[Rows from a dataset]
# # # #

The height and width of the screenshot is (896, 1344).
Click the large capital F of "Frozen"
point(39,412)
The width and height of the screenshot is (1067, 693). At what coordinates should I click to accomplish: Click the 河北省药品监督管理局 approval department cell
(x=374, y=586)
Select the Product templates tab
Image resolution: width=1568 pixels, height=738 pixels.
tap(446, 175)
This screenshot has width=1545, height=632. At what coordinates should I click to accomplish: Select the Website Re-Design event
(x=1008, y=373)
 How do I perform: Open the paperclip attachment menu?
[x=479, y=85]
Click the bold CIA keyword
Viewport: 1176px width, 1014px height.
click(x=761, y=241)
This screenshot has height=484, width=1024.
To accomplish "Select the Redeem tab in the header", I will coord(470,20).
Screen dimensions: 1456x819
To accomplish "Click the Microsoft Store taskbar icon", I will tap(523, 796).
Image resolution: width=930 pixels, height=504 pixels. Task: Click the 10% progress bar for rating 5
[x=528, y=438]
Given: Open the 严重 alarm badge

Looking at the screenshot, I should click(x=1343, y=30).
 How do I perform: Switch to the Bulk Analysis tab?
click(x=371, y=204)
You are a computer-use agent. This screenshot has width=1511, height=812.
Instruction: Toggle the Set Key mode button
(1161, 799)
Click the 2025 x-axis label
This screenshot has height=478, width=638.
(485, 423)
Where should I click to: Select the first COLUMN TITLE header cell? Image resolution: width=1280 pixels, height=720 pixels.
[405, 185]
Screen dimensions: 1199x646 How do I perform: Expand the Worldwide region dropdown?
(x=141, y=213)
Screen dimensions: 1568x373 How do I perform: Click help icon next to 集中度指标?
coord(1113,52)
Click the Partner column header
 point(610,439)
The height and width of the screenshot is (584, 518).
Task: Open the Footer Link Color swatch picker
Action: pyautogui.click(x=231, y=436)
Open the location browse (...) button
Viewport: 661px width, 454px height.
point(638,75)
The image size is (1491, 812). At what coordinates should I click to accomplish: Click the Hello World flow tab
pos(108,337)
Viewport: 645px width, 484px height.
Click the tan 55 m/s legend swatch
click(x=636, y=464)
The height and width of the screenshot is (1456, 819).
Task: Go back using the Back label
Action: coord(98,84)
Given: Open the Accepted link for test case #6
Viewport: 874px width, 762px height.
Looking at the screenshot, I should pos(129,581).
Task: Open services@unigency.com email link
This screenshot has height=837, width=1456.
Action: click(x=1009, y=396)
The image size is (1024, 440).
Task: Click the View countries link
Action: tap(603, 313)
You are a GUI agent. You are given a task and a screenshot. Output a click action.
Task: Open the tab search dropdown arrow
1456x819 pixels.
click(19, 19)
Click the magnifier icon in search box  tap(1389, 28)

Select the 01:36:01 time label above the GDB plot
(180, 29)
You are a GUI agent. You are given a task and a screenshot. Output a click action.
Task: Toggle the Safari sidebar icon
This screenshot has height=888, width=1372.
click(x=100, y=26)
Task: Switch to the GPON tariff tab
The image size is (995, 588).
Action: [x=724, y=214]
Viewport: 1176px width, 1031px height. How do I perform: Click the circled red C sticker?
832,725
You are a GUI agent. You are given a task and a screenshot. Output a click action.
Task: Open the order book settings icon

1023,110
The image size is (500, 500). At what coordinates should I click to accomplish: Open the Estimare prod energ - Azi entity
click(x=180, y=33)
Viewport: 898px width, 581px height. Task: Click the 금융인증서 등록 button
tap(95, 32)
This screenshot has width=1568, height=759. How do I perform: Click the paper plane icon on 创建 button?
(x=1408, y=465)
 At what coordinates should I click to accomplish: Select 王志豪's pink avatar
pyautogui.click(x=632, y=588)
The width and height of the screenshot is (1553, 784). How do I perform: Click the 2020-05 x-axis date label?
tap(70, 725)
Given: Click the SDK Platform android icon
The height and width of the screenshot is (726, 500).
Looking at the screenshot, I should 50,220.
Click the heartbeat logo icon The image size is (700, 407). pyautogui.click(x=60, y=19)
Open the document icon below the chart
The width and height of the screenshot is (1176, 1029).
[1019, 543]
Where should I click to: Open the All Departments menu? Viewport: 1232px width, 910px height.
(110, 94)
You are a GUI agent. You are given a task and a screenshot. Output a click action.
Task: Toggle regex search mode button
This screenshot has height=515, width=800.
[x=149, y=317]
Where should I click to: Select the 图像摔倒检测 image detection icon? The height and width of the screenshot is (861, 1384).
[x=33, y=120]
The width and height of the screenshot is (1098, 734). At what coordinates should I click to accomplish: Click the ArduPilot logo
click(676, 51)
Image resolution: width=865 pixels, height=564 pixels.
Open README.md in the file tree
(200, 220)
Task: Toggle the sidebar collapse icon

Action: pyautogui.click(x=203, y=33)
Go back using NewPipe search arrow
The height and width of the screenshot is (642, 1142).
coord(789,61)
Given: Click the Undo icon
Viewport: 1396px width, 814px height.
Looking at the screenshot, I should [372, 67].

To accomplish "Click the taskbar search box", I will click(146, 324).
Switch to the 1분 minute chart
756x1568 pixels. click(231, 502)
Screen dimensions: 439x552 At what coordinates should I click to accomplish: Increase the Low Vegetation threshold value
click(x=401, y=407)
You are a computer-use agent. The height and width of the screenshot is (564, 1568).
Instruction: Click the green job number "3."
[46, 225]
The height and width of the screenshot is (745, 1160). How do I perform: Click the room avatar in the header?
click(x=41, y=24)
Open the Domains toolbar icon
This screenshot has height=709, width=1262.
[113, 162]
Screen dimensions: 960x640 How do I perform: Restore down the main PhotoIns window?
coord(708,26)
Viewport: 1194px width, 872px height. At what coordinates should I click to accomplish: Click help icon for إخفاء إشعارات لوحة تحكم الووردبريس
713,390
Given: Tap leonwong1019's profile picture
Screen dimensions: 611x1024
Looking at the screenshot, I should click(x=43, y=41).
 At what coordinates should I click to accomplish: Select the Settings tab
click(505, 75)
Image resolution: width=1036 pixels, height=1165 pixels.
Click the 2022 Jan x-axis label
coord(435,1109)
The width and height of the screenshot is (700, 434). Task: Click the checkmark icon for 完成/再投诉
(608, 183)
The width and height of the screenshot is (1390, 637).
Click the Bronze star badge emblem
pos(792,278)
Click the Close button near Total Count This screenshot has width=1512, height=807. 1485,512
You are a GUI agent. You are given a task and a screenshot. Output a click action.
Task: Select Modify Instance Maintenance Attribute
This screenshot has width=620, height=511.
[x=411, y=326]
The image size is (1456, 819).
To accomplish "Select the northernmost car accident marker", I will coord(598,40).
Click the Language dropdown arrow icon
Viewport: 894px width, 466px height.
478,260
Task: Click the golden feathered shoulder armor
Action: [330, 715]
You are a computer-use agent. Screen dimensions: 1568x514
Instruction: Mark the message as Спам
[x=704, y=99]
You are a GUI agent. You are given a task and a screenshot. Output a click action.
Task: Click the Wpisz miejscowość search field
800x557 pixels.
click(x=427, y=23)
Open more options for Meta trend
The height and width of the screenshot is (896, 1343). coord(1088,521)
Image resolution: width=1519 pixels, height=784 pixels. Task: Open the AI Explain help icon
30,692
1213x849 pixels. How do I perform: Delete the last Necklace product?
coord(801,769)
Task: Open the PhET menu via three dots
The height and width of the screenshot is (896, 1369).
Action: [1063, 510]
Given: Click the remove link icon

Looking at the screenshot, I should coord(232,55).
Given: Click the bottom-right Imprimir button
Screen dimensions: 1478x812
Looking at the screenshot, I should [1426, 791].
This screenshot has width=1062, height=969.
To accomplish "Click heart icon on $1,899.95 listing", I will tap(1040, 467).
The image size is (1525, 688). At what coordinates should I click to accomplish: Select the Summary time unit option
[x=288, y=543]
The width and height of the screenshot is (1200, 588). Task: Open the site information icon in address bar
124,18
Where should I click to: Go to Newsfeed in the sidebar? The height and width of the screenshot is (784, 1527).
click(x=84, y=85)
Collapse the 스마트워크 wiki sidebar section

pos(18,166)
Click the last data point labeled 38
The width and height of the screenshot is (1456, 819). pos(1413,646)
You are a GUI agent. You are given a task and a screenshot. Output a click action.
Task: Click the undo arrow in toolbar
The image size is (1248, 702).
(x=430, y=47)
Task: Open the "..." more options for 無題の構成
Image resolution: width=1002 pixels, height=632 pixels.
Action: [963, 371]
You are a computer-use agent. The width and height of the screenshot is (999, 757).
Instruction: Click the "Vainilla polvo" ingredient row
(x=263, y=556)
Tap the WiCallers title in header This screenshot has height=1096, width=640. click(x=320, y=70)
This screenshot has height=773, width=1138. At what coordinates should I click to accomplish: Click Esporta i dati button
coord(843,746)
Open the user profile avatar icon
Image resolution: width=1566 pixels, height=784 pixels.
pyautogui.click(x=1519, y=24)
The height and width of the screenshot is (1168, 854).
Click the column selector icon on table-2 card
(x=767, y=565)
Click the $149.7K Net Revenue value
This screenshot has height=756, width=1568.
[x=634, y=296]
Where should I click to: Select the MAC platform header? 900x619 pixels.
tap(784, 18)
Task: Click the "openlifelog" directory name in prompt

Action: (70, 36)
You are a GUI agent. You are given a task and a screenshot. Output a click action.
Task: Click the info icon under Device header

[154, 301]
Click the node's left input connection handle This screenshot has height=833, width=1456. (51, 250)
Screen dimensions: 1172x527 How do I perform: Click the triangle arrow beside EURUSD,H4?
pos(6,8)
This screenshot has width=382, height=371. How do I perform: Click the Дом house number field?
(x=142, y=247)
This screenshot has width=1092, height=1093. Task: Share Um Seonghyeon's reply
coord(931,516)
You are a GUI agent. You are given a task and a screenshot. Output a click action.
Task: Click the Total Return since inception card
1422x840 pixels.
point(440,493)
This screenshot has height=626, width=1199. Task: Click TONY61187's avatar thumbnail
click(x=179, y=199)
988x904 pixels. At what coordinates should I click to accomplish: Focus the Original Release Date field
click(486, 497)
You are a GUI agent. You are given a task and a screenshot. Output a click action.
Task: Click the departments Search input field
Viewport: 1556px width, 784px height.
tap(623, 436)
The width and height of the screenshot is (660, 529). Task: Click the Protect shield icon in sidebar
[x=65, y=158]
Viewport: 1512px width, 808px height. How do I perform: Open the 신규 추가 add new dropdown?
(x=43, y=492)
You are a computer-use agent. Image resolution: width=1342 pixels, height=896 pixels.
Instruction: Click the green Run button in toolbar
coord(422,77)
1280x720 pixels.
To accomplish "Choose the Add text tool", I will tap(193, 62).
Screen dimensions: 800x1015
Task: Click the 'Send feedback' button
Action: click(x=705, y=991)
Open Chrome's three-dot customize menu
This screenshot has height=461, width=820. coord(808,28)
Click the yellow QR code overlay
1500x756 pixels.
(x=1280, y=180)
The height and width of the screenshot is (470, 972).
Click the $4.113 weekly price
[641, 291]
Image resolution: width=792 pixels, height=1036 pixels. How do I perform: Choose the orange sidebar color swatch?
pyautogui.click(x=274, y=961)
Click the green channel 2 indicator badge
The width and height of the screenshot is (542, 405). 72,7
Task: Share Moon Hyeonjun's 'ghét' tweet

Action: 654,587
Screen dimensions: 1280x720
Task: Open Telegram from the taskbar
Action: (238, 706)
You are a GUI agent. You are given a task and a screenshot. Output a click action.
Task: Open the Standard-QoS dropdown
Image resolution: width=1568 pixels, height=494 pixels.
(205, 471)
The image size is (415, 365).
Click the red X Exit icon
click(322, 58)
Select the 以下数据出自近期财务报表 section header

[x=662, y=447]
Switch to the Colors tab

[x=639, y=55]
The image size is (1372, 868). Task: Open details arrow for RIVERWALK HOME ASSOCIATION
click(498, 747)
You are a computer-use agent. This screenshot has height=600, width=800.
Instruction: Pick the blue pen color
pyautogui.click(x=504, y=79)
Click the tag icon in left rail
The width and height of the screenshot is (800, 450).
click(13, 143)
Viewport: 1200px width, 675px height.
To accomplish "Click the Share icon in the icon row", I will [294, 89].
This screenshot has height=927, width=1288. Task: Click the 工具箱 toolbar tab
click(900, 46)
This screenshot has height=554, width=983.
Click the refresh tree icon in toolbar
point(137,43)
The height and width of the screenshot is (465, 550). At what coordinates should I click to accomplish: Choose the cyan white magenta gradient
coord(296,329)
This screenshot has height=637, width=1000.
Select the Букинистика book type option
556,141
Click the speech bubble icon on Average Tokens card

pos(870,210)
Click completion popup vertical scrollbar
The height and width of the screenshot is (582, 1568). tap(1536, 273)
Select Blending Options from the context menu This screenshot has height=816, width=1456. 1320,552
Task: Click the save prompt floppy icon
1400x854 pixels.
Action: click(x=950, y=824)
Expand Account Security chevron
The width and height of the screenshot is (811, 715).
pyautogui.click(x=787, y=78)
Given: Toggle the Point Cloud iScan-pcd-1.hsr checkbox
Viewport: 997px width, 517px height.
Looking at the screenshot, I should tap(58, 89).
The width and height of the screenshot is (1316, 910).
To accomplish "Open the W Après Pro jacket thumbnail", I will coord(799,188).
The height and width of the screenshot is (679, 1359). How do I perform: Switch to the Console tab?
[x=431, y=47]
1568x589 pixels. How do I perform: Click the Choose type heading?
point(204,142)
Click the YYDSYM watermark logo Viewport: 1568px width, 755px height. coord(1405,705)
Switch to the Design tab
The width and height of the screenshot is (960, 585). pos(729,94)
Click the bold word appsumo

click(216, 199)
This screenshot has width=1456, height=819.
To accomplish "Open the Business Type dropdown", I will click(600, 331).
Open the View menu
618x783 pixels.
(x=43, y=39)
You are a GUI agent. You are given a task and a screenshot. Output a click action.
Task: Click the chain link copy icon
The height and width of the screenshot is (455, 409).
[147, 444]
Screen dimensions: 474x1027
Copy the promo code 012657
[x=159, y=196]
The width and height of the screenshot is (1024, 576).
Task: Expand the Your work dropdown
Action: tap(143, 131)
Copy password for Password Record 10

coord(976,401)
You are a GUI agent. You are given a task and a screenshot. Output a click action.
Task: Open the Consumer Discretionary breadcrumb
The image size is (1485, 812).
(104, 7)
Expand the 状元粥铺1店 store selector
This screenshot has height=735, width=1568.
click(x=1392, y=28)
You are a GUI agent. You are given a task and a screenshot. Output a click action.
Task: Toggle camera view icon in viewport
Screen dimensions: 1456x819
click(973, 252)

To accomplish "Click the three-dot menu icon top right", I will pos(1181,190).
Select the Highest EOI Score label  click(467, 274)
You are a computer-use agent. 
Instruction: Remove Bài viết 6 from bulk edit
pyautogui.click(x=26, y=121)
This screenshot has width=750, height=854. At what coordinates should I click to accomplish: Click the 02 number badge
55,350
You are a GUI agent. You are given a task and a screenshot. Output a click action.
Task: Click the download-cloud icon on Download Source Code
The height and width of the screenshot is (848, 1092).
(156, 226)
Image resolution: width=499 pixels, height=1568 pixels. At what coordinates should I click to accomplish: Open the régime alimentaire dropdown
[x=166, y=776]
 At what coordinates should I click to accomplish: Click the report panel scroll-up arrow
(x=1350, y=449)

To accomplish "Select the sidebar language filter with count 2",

# # # #

Directions:
Copy out the lines above verbatim, from the line with "Given: Click the remove link icon" to the line with "will tap(1040, 467).".

Complete output:
Given: Click the remove link icon

Looking at the screenshot, I should coord(232,55).
Given: Click the bottom-right Imprimir button
Screen dimensions: 1478x812
Looking at the screenshot, I should [1426, 791].
This screenshot has width=1062, height=969.
To accomplish "Click heart icon on $1,899.95 listing", I will tap(1040, 467).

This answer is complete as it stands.